There is still an expectation for a U.S. interest rate hike this year, possibly as early as September.
The global economics rates and foreign exchange team at Bank of America Merrill Lynch is predicting a “September liftoff,” based on the June minutes for the Federal Open Market Committee. “Our take-away from the minutes is that September remains a viable option should the recent trend in the data continue,” the BofA team noted in a research note.
While the June minutes showed that some committee members raised a few reasons for concern, such as the economic issues in Greece and China, the focus on the Fed’s outlook for policy was centered on the labor market. That’s the area where many committee members thought significant progress has been made, even as a few considered that further improvement might still be possible.
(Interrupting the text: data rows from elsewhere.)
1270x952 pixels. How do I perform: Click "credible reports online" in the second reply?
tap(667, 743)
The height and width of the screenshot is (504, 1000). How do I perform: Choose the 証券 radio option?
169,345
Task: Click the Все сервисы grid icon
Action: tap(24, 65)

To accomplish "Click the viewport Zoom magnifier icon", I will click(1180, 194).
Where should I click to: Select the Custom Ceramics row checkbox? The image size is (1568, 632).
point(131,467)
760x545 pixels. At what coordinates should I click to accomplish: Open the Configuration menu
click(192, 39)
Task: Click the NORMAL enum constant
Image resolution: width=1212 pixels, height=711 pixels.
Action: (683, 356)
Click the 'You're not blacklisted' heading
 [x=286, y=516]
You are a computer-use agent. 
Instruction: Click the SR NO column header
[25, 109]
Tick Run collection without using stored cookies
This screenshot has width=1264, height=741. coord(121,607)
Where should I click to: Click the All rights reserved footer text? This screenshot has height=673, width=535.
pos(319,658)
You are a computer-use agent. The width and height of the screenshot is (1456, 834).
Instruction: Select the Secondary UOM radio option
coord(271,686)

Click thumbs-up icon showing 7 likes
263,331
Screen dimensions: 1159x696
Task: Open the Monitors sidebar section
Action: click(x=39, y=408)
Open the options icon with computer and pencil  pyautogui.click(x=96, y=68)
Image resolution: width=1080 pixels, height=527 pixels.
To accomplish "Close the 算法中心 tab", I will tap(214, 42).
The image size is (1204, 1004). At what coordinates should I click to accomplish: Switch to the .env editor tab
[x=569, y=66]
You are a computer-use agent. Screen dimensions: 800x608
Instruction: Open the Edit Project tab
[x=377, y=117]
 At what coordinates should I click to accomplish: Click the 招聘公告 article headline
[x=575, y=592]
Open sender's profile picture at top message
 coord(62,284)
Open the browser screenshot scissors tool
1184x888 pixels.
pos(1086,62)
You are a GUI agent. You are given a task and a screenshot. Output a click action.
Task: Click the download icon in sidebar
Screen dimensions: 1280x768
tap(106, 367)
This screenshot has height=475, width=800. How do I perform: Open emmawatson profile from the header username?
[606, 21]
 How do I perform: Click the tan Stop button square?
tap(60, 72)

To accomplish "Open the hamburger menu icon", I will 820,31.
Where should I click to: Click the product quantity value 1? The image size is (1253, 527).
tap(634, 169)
Following the release of the FOMC minutes, rates declined slightly. The Overnight Index Swap market is priced in for a 20 percent chance of a rate hike in September, with a more likely possibility that a hike will come in December. The BofA team believes that “turbulence in Greece and China has depressed short-term U.S. rates, but we expect rates to rise given that U.S. data have come in stronger in recent weeks, supporting our base case for a September liftoff.”
At Moody’s Analytics, a rate hike in September isn’t guaranteed, but one in December could be more likely.
John Lonski, an economist at Moody’s Analytics, isn’t so sure about a rate hike in September. He noted the prospective 17 percent plunge by Moody’s industrial metals price index for the three months ended July 2015, and pointed out that one can discount the likelihood of a rate hike whenever the base metals price index drops by at least 15 percent annually. “At least since 1984, the Fed has yet to hike rates amid so deep of a decline by industrial metals prices,” he concluded.
Ryan Sweet, a director at Moody’s Analytics, noted that the June FOMC minutes didn’t provide much guidance on the Federal Reserve’s interest rate or balance sheet policies. He said while there was discussion of the risks associated with waiting too long to begin normalizing interest rates, the June minutes are at this point in time “somewhat dated, as the U.S. economic data have improved since the meeting, while the situations in Greece and China have deteriorated.” The changes in the global economic backdrop since the June meeting likely don’t reflect policymakers’ current assessment of the economic landscape, he reasoned.
That said, there stands a chance that a rate hike could come this year.
Sweet also noted San Francisco Fed President John Williams’ view that the Fed can raise the target range for the fed funds rate this year, as well as the Fed president’s conclusion that Greece is not expected to be a serious problem for the global economy.